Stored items
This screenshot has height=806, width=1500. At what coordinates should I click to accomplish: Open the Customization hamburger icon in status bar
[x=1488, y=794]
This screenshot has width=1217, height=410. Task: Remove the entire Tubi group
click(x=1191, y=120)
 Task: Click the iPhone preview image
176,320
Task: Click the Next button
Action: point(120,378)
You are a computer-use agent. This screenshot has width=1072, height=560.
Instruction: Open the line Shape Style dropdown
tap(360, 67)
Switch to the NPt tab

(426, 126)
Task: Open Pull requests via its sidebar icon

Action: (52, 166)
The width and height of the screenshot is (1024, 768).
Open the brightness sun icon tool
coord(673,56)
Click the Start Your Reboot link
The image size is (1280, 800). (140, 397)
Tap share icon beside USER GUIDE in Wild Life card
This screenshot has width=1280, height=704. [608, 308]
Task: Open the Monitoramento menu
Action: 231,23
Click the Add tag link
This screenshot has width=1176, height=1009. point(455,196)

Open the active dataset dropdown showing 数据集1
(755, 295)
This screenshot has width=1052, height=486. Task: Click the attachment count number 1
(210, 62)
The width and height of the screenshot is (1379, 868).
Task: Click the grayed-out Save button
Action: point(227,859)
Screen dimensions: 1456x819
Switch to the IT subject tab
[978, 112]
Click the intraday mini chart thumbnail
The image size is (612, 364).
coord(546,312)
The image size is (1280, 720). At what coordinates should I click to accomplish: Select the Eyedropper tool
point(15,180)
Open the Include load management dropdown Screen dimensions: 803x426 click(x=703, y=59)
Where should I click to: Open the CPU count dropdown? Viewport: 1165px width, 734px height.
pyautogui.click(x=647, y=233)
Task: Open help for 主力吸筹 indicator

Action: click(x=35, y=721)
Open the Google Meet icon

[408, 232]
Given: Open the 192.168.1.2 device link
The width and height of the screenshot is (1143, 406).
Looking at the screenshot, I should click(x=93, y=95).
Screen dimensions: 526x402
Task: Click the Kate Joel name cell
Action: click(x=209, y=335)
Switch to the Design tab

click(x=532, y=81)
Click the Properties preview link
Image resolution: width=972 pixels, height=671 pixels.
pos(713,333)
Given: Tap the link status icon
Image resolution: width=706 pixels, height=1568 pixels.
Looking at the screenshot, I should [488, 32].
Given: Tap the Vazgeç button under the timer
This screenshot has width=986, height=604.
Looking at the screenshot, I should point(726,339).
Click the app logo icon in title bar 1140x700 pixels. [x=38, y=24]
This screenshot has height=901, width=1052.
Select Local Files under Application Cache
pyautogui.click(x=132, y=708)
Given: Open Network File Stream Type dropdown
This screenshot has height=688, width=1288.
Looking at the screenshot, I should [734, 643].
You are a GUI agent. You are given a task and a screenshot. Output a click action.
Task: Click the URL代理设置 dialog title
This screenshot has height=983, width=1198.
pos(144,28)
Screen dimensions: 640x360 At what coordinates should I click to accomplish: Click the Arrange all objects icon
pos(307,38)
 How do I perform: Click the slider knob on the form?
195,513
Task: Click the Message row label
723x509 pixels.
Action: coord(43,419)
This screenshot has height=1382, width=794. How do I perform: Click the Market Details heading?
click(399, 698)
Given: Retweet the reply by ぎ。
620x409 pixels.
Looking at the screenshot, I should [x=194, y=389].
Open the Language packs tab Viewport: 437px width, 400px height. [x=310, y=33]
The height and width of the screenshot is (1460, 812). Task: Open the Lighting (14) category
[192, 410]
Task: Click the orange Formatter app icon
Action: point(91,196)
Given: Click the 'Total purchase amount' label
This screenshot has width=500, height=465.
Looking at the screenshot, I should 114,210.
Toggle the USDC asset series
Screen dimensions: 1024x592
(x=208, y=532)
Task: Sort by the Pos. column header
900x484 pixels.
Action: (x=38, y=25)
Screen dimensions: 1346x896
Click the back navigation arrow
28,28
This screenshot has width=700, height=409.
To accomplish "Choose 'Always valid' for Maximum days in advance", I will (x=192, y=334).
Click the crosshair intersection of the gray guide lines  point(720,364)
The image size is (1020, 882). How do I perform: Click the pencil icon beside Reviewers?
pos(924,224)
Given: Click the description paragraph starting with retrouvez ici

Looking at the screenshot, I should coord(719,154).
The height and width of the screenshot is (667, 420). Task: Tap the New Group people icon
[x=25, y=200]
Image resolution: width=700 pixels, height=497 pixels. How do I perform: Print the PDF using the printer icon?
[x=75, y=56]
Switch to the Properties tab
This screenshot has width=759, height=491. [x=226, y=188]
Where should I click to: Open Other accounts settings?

→ How to complete this task
Give the entries again in full, with nothing changed.

→ Solution to this exercise
This screenshot has height=806, width=1500. At what coordinates should I click to accomplish: Open the Customization hamburger icon in status bar
[x=1488, y=794]
This screenshot has width=1217, height=410. Task: Remove the entire Tubi group
click(x=1191, y=120)
 Task: Click the iPhone preview image
176,320
Task: Click the Next button
Action: point(120,378)
You are a computer-use agent. This screenshot has width=1072, height=560.
Instruction: Open the line Shape Style dropdown
tap(360, 67)
Switch to the NPt tab

(426, 126)
Task: Open Pull requests via its sidebar icon

Action: (52, 166)
The width and height of the screenshot is (1024, 768).
Open the brightness sun icon tool
coord(673,56)
Click the Start Your Reboot link
The image size is (1280, 800). (140, 397)
Tap share icon beside USER GUIDE in Wild Life card
This screenshot has width=1280, height=704. [608, 308]
Task: Open the Monitoramento menu
Action: 231,23
Click the Add tag link
This screenshot has width=1176, height=1009. point(455,196)

Open the active dataset dropdown showing 数据集1
(755, 295)
This screenshot has width=1052, height=486. Task: Click the attachment count number 1
(210, 62)
The width and height of the screenshot is (1379, 868).
Task: Click the grayed-out Save button
Action: point(227,859)
Screen dimensions: 1456x819
Switch to the IT subject tab
[978, 112]
Click the intraday mini chart thumbnail
The image size is (612, 364).
coord(546,312)
The image size is (1280, 720). At what coordinates should I click to accomplish: Select the Eyedropper tool
point(15,180)
Open the Include load management dropdown Screen dimensions: 803x426 click(x=703, y=59)
Where should I click to: Open the CPU count dropdown? Viewport: 1165px width, 734px height.
pyautogui.click(x=647, y=233)
Task: Open help for 主力吸筹 indicator

Action: click(x=35, y=721)
Open the Google Meet icon

[408, 232]
Given: Open the 192.168.1.2 device link
The width and height of the screenshot is (1143, 406).
Looking at the screenshot, I should click(x=93, y=95).
Screen dimensions: 526x402
Task: Click the Kate Joel name cell
Action: click(x=209, y=335)
Switch to the Design tab

click(x=532, y=81)
Click the Properties preview link
Image resolution: width=972 pixels, height=671 pixels.
pos(713,333)
Given: Tap the link status icon
Image resolution: width=706 pixels, height=1568 pixels.
Looking at the screenshot, I should [488, 32].
Given: Tap the Vazgeç button under the timer
This screenshot has width=986, height=604.
Looking at the screenshot, I should point(726,339).
Click the app logo icon in title bar 1140x700 pixels. [x=38, y=24]
This screenshot has height=901, width=1052.
Select Local Files under Application Cache
pyautogui.click(x=132, y=708)
Given: Open Network File Stream Type dropdown
This screenshot has height=688, width=1288.
Looking at the screenshot, I should [734, 643].
You are a GUI agent. You are given a task and a screenshot. Output a click action.
Task: Click the URL代理设置 dialog title
This screenshot has height=983, width=1198.
pos(144,28)
Screen dimensions: 640x360 At what coordinates should I click to accomplish: Click the Arrange all objects icon
pos(307,38)
 How do I perform: Click the slider knob on the form?
195,513
Task: Click the Message row label
723x509 pixels.
Action: coord(43,419)
This screenshot has height=1382, width=794. How do I perform: Click the Market Details heading?
click(399, 698)
Given: Retweet the reply by ぎ。
620x409 pixels.
Looking at the screenshot, I should [x=194, y=389].
Open the Language packs tab Viewport: 437px width, 400px height. [x=310, y=33]
The height and width of the screenshot is (1460, 812). Task: Open the Lighting (14) category
[192, 410]
Task: Click the orange Formatter app icon
Action: point(91,196)
Given: Click the 'Total purchase amount' label
This screenshot has width=500, height=465.
Looking at the screenshot, I should 114,210.
Toggle the USDC asset series
Screen dimensions: 1024x592
(x=208, y=532)
Task: Sort by the Pos. column header
900x484 pixels.
Action: (x=38, y=25)
Screen dimensions: 1346x896
Click the back navigation arrow
28,28
This screenshot has width=700, height=409.
To accomplish "Choose 'Always valid' for Maximum days in advance", I will (x=192, y=334).
Click the crosshair intersection of the gray guide lines  point(720,364)
The image size is (1020, 882). How do I perform: Click the pencil icon beside Reviewers?
pos(924,224)
Given: Click the description paragraph starting with retrouvez ici

Looking at the screenshot, I should coord(719,154).
The height and width of the screenshot is (667, 420). Task: Tap the New Group people icon
[x=25, y=200]
Image resolution: width=700 pixels, height=497 pixels. How do I perform: Print the PDF using the printer icon?
[x=75, y=56]
Switch to the Properties tab
This screenshot has width=759, height=491. [x=226, y=188]
Where should I click to: Open Other accounts settings?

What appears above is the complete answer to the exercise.